**EXERCISE REQUIREMENTS**
From the listing below, copy the stretch from the line containing "Where should I" through the line containing "click(150, 451)" word for word, and leave the pictures out.

**STORED RECORDS**
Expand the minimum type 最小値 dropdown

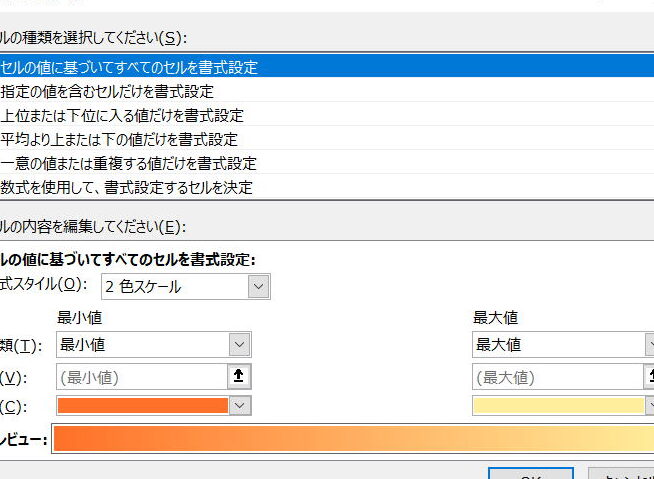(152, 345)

==

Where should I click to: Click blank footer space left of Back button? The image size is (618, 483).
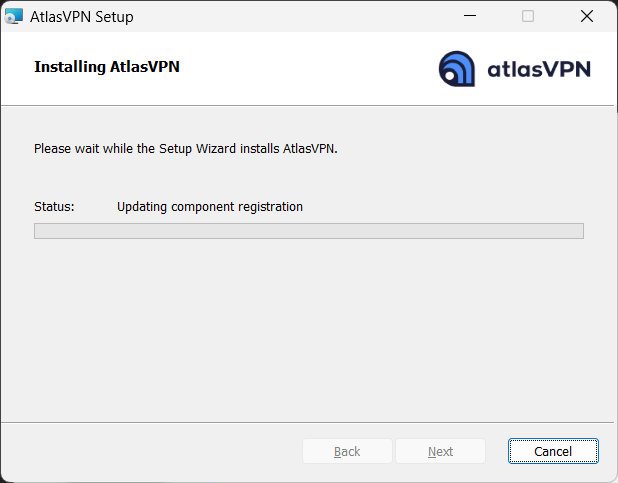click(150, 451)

==

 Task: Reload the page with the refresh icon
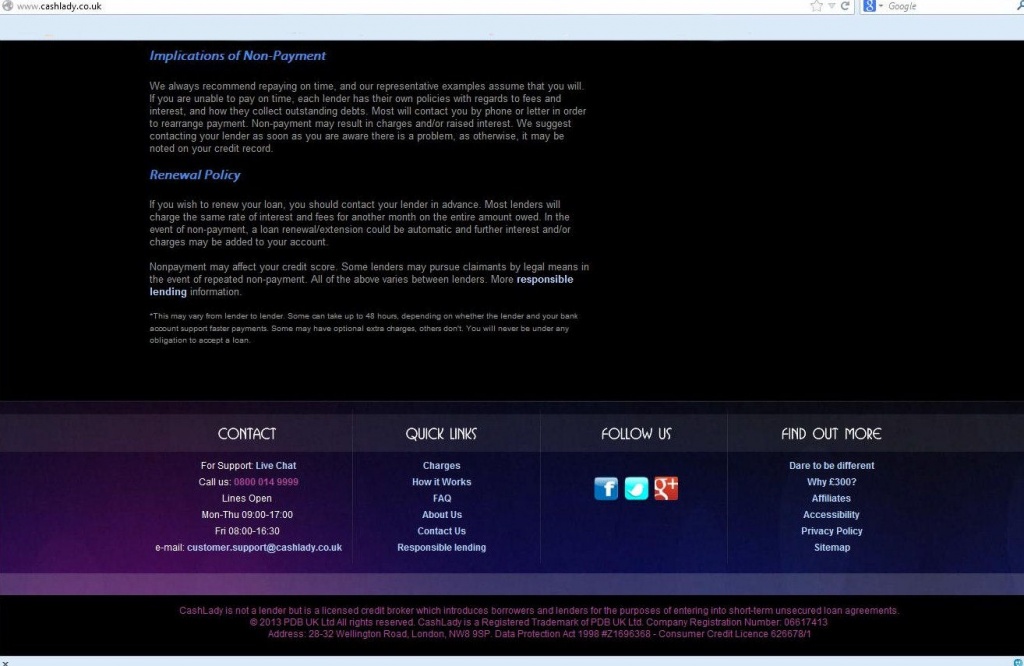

**FINAL RESULT**
Where should I click to: Click blank footer space left of Back button? The image size is (618, 483).
click(150, 451)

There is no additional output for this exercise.